L’exfiltration s’est faite sous la pression de puissants investisseurs, dont Bill Gates, le français Proparco, le britannique CDC Group et IFC (Banque mondiale). Les quatre bailleurs ont découvert au dernier trimestre de 2017 que 200 millions de dollars sollicités pour la gestion d’hôpitaux en Inde, au Nigeria, au Kenya et au Pakistan n’avaient pas été injectés dans les projets prévus.
« Une telle lenteur dans l’investissement des capitaux appelés et surtout dans leur reversement aux bailleurs est inexplicable »
Si personne n’a encore formulé d’accusations de malversation, tous ont demandé des explications, et une partie de la somme a été remboursée.
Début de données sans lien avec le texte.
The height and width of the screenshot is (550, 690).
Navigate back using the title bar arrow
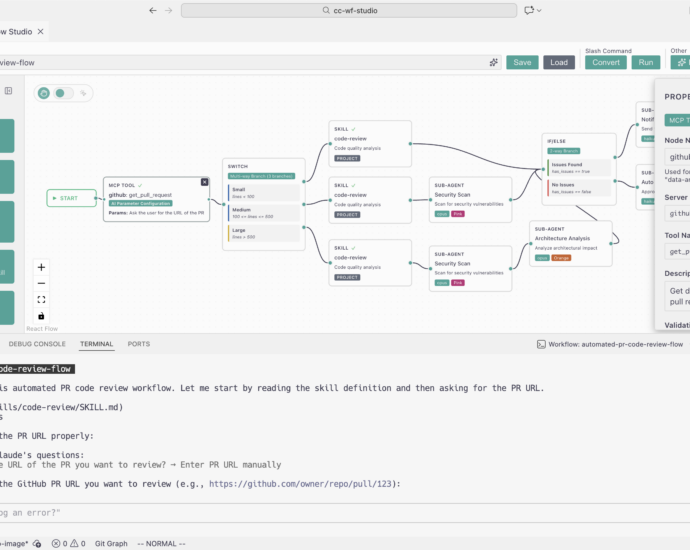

Selon Abraaj, ce couac est lié à des difficultés réglementaires dans ces trois derniers pays. « Une telle lenteur dans l’investissement des capitaux appelés et surtout dans leur reversement aux bailleurs est inexplicable », s’étonne un financier africain, d’ordinaire admiratif d’Abraaj.
Conséquence : tous les nouveaux investissements ont été suspendus, et une revue de la gouvernance d’Abraaj a été lancée. Au début de mars, les soutiens d’Abraaj Private Equity Fund VI, en cours de mobilisation et qui avaient recueilli 3 milliards de dollars sur son objectif de 6 milliards, ont été libérés de leur engagement à verser les fonds promis.